School District Considers Trust to Pay Pensions
Proposal Would Offer Protection for Any Lean Years Ahead
With its budget in the black, Santa Barbara Unified School District administrators and boardmembers are looking to sock away money on a regular basis as a buffer against financial challenges ahead. Their recently hatched idea has a ways to go before it can be addressed as evolved public policy, but the gist of it calls for the creation of an irrevocable trust to pay long-term pension costs. “It’s a response to having gone through some bad years,” recalled Monique Limón, who was on the board in 2011, when belt-tightening during the recession was most severe.
At a budget meeting last week, Boardmember Ed Heron calmly urged administrators to “think as conservatively as possible” as the district approaches the end dates of temporary funding sources enacted in 2012. “Things are better, but we have a lot in front of us that we’re concerned about,” Heron told The Santa Barbara Independent, referring specifically to the 2016 sunset of a sales-tax increase and the 2018 expiration of an income tax increase, both of which were part of a statewide ballot item called Temporary Taxes to Fund Education, better known as Proposition 30. Also in 2012, by a district-wide two-thirds majority vote, measures A and B levied a temporary parcel tax, which will go away in 2017.
If carried out, the effort would mark the first time the district has set up such a trust, according to Heron, adding that it would make for a stronger balance sheet as the district looks for affordable loans to cover payroll, for example, since property taxes only come in twice annually.

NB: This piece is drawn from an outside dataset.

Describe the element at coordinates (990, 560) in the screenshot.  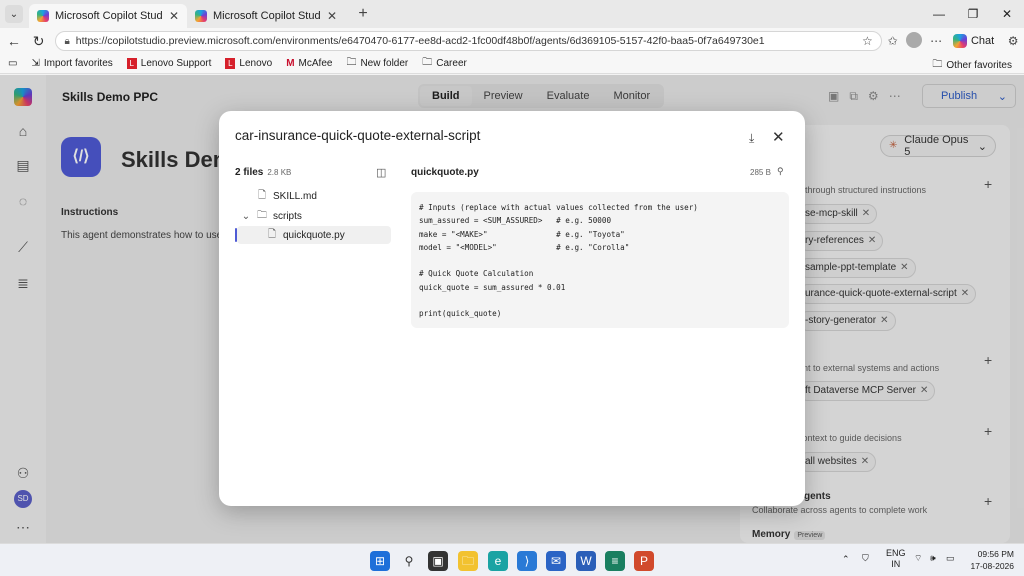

As for funding the trust, Heron said a few pension obligations are going away soon and that spending could be redirected to the newly set up pool. The balancing act, says Limón, is that “we don’t want to put money in there that takes away from the students.” The board’s next meeting is on July 7.
In other news from the district, Jennifer Lindsay, who teaches 6th grade at Harding University Partnership School, was named Educator of the Year for 2014-15.